** Opening RECORDS FOR THIS TASK block **

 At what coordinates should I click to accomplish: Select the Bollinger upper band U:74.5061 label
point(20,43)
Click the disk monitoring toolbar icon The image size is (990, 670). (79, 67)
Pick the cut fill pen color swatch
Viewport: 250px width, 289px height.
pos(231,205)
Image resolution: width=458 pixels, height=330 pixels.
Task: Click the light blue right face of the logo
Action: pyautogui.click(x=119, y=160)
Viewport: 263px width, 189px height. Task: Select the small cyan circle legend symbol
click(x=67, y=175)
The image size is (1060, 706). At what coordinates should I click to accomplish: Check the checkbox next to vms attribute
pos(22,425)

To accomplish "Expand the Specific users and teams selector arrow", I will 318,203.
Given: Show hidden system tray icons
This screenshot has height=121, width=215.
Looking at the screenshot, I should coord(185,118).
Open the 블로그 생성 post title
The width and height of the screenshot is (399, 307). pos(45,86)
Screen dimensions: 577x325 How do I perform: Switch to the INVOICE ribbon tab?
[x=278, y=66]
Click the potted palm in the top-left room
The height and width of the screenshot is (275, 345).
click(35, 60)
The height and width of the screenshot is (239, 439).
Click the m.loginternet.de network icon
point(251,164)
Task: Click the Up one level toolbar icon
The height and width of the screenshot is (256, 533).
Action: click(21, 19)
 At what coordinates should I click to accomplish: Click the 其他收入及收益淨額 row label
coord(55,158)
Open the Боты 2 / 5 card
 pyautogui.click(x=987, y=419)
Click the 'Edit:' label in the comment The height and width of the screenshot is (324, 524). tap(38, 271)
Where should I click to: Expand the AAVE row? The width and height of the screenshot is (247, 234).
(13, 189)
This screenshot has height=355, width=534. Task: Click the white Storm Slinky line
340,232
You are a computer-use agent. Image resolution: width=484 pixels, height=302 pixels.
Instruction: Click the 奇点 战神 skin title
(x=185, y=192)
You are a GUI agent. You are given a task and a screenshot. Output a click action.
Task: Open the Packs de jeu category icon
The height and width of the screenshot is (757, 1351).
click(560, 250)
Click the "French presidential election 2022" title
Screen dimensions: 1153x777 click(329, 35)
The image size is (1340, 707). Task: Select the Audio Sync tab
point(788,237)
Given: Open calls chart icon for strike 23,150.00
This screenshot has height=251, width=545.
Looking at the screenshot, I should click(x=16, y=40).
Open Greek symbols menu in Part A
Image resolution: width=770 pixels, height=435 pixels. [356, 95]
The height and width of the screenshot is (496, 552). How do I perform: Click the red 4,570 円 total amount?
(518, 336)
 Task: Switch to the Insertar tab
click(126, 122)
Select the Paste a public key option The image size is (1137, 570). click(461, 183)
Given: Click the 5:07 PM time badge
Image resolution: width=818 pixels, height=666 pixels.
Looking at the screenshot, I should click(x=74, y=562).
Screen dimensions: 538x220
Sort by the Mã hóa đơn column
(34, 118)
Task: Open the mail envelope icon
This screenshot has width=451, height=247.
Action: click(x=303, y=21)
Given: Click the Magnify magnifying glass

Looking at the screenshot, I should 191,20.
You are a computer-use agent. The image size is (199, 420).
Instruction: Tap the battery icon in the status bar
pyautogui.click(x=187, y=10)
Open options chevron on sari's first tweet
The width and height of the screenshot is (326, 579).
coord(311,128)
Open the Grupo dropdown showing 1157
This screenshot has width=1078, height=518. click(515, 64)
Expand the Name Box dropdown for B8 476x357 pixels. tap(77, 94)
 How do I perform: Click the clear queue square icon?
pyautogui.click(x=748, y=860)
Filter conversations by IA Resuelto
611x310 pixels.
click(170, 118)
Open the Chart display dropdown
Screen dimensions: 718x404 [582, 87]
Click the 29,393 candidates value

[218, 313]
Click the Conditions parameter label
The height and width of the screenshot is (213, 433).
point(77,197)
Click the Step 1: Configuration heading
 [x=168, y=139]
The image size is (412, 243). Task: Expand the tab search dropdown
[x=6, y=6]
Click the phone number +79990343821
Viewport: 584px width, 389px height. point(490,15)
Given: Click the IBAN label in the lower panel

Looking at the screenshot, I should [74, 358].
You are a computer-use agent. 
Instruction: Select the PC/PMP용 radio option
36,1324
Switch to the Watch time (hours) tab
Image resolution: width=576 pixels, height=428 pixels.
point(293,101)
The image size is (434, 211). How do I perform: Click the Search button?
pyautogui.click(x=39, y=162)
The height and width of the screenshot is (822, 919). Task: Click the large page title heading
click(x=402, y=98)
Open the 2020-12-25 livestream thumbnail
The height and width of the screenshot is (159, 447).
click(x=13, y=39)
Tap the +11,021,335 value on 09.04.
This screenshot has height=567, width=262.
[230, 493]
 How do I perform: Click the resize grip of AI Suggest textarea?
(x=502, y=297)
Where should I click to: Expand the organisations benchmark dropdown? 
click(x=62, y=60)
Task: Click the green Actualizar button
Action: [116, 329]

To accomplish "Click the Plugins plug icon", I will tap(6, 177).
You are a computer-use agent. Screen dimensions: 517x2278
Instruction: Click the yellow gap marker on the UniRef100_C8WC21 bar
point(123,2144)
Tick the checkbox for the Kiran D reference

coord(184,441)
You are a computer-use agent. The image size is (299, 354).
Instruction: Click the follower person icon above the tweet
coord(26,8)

** Closing RECORDS FOR THIS TASK block **

◆ WHAT YOU NEED TO DO: What number of lines in the records contain the word "toolbar"? Answer with that number alone.

◆ EXERCISE ANSWER: 2